Boasting explicit phrases and branding ancient scholars as "rogues," the book "Those Who Don't Read It Upside-down Are Pigs" might not be a children's classic, but online commenters claimed they bought the title for their kids, and their kids liked the book of humorous stories.
In a bid to filter obscene and violent content in children's reading, the Chinese government on Thursday released a circular calling for stricter supervision over children's publications, a move many parents and publishers call "imperative."
"The children's publications market has been thriving with many quality works that boost healthy development, but problems also exist, such as shoddy quality, improper content and overly high prices," said the document, which was jointly released by five departments including the Ministry of Education and the Publicity Department of the Communist Party of China Central Committee.
The circular urged administrative departments to strictly ban publications that contain murder, violence, obscenity and erotic content.

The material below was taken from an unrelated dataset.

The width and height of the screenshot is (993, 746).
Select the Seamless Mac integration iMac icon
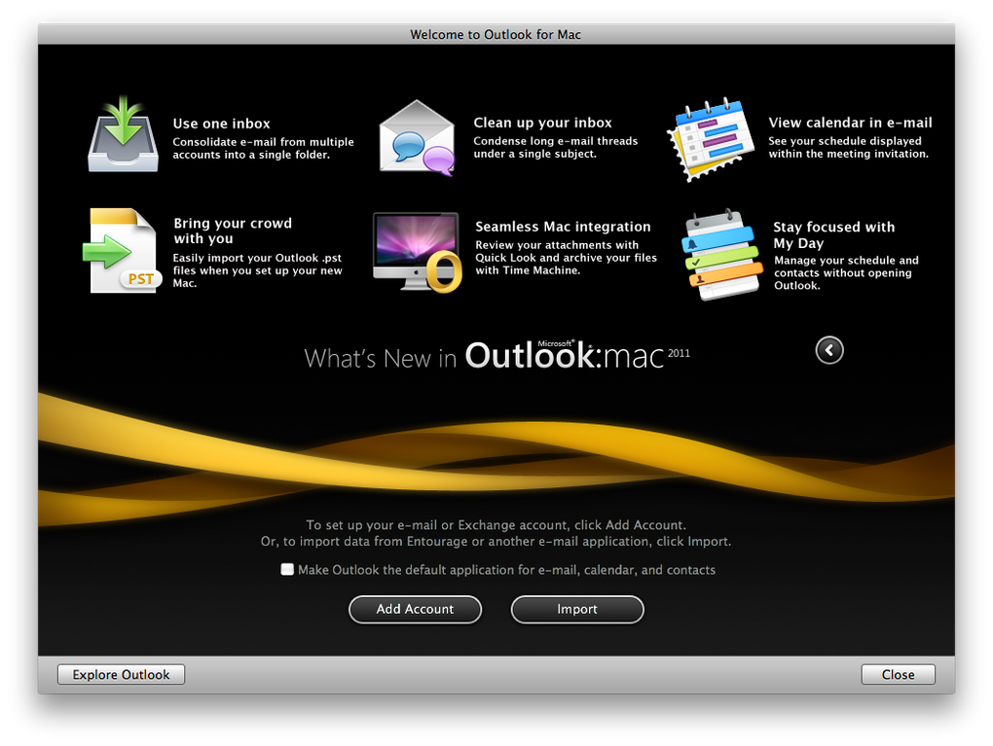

It also told publishing houses to train professional editing teams for children's titles.
Xu Dexia, editor-in-chief of "Literature for Children" magazine, blamed unseemly books on some publishers' pursuit of profits at the cost of cultural and social responsibility.
Figures show that 523 of a total 581 Chinese publishing houses release books for children, and total publications in the genre soared to over 31,000 last year from 10,460 in 2007 -- an annual increase of 40 percent.
While the traditional publication market keeps shrinking in general, Xu said, children's books remain one of the few profitable genres, and many publishers "are digging into this last piece of cake."
On the list of the country's top 100 best-sellers in the first half of 2013, children's books accounted for 52 titles.
Other experts attribute the phenomenon to an increasingly flimsy society with more people obsessed with light-hearted entertainment.
According to Thursday's circular, administrative departments should strengthen supervision and impose serious punishment on violators for printing, copying or releasing children's books with improper content.
It also stressed online monitoring of information on harmful publications, calling for timely deletion of questionable digital publications and shutting down websites in severe cases.
Prof. Fang Weiping at Zhejiang Normal University called for a rating system based on children's vocabularies and their abilities to perceive and accept.
"Children's reading quality ultimately depends on their parents' and teachers' judgement on children's books. They should introduce good books to the kids and guide their reading," said Sun Weiwei, an author of children's books.